Population growth is high and the political will to coordinate land planning decisions that conserve the landscape is strong. New development is focused near existing city centers. This limits suburban sprawl and the environmental consequences that come with it. Family-owned and operated farms, orchards, vineyards, and ranches are maintained or increased. This scenario envisions a thriving local economy that does not sacrifice the region’s beauty and culture.


“Strong long-term planning and minimal climate impacts have led to the creation of new jobs, centralization of growth in urban cores, protection of natural environments and working landscapes, development of integrative transportation networks, dispersal of energy production, removal of power lines and pipelines, and creation of sustainable wildlife habitat.”

Scenario 2: High Population + Reactive Planning

An intersection of a roadway with a concrete barrier in the foreground and a concrete bridge in the background. Trees and a low mountain range can be seen in the distance

Development sprawls along roadways and encroaches upon scenic rural areas. This increases forest loss and habitat fragmentation, impacting the landscape’s environmental health and character.


“With increased pressures on resources, ecological resilience has plummeted. Water has become incredibly expensive, costs of services have gone up, farmers have faced new challenges, and there has been an overall drop in the economy and industries.”

Scenario 3: Low Population + Reactive Planning 

Two cows poke their heads through the slats at a feedlot on a dairy farm

Younger generations move from rural areas to larger cities. Fewer people live in rural areas, and there is a low political will to coordinate land-planning decisions. This opens opportunities for harmful practices, such as intensive monoculture (large-scale farming operations of one main crop) and logging. This provides little return to the community and reduces water quality, scenic beauty, forest health, and agricultural productivity for generations to come.

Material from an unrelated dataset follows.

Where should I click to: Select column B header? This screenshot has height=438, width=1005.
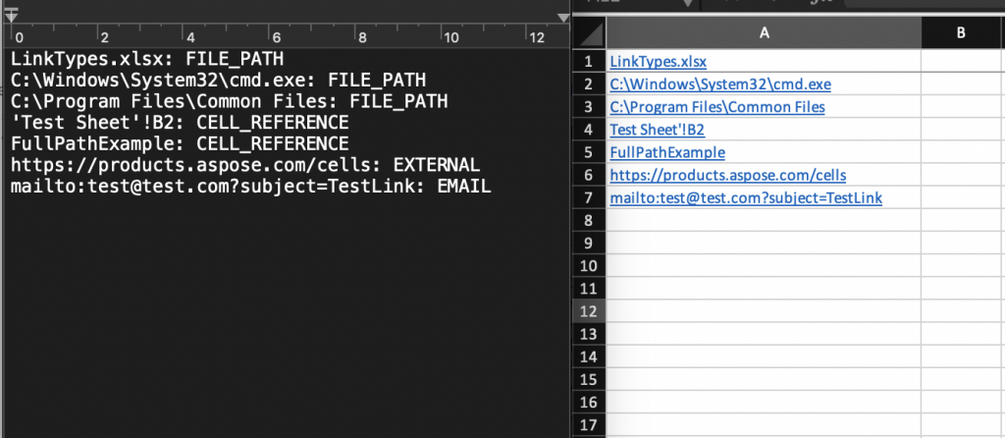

“I am so fed up. We are in a difficult situation, but we should be sticking together and the people should be protected. We don’t have access to clean water on a regular basis, and it is too expensive to go find it elsewhere. People are moving out of the region, but not everyone can afford to pack up their entire family and just leave. Since there are less people here, there’s also less revenue so we don’t have much advancement or upgrading going on.”

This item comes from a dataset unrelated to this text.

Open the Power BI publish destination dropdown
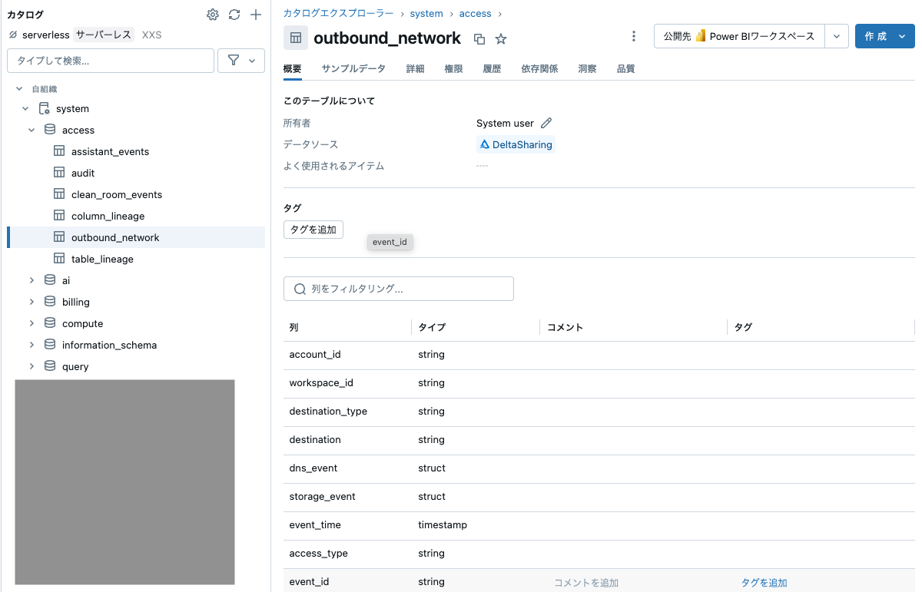This screenshot has height=592, width=922. 837,35
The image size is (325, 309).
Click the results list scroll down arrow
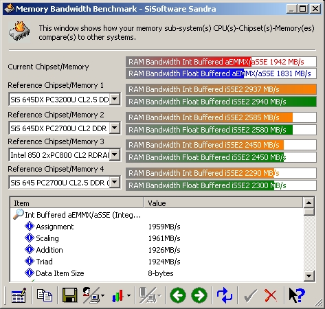point(309,276)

Scenario 4: Low Population + Strategic Planning

A sunrise over a rural, grassy area with trees and a low mountain range in the background

People are moving from rural areas toward city centers, which decreases the need for new infrastructure. Remaining community members have enough political will for strategic planning to conserve the landscape. As a result, Northwest Virginia keeps its open spaces, forests and family farms, and creates opportunities for ecotourism.

“The Shenandoah Valley region as a whole had not seen very much land conversion to development, allowing for continued green spaces and agricultural viability. A small portion of forest was converted to residential development to support commuters to Northern Virginia, but no agricultural land had been converted due to high demand.”

Co-developing the Future

After completing the workshops, CLI researchers created land-use models and visualizations based on the four scenarios participants developed. Together, these resources will help guide future planning efforts in Northwestern Virginia.

Scenario planning helps communities anticipate different futures, create resilient long-term plans, and quickly respond to unexpected changes. Scientific data without a relatable story is often overlooked, but effective scenario planning combined with strong science communication leads to relevant stories that can excite, inspire and move the public.